- **YOUR OBJECTIVE**: Whenever the string "computer" turns up in a line of the data below, copy that line.

- **INFORMATION PROVIDED**:
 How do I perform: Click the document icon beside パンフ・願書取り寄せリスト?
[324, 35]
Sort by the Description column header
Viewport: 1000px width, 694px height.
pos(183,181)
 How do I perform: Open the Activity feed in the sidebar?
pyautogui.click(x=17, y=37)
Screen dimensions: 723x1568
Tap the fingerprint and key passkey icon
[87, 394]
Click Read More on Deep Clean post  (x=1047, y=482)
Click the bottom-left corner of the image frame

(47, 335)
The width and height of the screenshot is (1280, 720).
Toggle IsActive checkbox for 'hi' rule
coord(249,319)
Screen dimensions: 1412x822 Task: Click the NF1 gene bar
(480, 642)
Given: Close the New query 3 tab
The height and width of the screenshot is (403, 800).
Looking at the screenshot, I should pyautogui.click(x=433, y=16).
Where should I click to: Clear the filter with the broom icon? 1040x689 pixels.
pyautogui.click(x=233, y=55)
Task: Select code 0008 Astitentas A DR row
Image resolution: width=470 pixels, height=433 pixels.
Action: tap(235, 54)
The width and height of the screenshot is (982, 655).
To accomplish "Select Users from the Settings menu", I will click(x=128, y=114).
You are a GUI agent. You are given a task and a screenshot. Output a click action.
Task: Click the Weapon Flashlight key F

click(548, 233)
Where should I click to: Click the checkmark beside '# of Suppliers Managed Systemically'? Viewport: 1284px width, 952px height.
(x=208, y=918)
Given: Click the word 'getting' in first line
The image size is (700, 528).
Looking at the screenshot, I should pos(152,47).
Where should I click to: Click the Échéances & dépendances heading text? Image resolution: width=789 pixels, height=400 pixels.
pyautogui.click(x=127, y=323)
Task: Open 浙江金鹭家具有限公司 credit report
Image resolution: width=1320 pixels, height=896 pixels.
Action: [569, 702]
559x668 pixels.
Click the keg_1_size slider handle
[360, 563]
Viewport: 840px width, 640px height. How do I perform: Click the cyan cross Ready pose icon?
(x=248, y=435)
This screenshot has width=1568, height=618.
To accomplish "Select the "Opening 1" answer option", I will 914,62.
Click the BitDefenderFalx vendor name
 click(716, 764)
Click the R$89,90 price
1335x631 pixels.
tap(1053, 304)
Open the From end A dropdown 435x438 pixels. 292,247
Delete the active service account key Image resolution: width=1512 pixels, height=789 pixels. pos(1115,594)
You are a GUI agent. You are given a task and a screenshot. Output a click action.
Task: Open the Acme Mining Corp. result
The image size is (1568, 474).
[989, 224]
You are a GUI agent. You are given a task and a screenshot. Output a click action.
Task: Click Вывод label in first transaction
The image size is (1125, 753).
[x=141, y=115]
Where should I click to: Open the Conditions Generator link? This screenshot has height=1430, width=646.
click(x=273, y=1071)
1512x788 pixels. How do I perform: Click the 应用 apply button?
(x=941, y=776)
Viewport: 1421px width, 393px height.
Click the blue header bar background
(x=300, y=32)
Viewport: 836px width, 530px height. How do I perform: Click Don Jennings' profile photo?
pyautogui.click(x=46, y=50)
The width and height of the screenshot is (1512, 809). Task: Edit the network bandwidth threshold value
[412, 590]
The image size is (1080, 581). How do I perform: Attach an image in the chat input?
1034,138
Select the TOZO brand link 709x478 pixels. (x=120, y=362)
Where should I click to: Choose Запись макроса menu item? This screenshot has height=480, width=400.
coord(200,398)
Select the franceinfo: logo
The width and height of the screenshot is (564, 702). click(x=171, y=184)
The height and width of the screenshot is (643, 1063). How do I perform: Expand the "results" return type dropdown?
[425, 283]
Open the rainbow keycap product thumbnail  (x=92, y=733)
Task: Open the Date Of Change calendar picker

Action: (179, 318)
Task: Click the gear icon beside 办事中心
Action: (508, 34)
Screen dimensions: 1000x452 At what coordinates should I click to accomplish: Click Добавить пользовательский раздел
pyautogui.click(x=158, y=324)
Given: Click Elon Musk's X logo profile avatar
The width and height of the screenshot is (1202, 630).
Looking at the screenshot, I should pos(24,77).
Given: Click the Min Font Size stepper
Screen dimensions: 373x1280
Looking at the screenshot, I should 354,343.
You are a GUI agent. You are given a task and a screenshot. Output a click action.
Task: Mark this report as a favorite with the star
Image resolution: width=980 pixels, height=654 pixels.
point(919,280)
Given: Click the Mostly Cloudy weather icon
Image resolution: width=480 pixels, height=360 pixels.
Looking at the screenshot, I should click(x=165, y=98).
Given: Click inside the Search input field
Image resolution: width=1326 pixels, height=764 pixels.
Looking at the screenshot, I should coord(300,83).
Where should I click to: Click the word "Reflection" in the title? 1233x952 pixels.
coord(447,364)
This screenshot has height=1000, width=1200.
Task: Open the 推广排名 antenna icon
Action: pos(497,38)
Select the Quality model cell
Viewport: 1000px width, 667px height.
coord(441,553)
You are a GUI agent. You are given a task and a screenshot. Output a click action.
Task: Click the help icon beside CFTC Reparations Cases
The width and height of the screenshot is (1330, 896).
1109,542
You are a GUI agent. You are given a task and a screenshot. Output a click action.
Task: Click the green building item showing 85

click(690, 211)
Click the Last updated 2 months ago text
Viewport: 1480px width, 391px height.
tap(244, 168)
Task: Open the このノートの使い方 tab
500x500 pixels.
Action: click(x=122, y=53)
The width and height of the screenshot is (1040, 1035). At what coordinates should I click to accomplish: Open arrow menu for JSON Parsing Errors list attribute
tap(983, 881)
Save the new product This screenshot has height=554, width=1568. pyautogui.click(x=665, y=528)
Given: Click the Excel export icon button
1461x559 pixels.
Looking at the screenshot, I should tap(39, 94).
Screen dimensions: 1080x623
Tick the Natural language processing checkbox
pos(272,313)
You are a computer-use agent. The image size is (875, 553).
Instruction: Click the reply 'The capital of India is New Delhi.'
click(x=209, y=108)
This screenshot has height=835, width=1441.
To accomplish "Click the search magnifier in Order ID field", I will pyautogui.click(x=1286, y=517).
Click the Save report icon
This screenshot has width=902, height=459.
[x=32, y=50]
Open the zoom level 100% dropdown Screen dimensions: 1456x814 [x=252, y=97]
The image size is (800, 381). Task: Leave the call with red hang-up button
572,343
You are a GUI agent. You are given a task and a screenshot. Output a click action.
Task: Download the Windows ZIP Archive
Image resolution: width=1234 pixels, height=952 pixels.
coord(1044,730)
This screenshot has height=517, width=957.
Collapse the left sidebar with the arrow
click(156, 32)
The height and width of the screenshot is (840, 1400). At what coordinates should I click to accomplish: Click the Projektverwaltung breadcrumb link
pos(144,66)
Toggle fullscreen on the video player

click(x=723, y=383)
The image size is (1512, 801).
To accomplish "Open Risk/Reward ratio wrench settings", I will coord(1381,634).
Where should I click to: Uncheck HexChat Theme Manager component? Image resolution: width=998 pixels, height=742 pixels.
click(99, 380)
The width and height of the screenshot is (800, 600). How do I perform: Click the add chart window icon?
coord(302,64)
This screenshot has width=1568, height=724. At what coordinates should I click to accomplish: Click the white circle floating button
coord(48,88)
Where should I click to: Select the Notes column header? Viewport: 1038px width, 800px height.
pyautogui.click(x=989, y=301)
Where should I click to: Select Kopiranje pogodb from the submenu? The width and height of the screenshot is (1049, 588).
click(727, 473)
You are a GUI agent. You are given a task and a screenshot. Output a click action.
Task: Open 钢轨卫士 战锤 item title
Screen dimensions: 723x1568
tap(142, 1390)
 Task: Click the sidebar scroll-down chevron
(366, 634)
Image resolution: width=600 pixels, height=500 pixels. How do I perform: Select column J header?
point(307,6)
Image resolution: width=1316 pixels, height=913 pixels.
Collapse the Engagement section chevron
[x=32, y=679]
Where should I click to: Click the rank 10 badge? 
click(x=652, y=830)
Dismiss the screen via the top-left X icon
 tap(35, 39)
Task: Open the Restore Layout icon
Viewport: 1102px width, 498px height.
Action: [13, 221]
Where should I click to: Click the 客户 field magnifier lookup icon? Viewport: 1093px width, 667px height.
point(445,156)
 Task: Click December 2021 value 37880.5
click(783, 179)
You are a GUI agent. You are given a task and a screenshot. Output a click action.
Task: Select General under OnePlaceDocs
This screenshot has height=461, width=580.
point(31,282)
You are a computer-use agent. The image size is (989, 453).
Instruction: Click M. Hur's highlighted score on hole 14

- **WRITTEN SOLUTION**:
You are a computer-use agent. The image size is (875, 553).
You are a computer-use agent. The image size is (989, 453).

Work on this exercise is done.